__Task to carry out__:
Below are the records; print them all without any alteration.

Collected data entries
<<<<

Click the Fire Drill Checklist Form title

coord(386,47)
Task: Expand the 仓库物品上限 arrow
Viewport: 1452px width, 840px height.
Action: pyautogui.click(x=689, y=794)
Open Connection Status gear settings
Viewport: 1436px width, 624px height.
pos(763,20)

>>>>

__Finished task__:
Click the Fire Drill Checklist Form title

coord(386,47)
Task: Expand the 仓库物品上限 arrow
Viewport: 1452px width, 840px height.
Action: pyautogui.click(x=689, y=794)
Open Connection Status gear settings
Viewport: 1436px width, 624px height.
pos(763,20)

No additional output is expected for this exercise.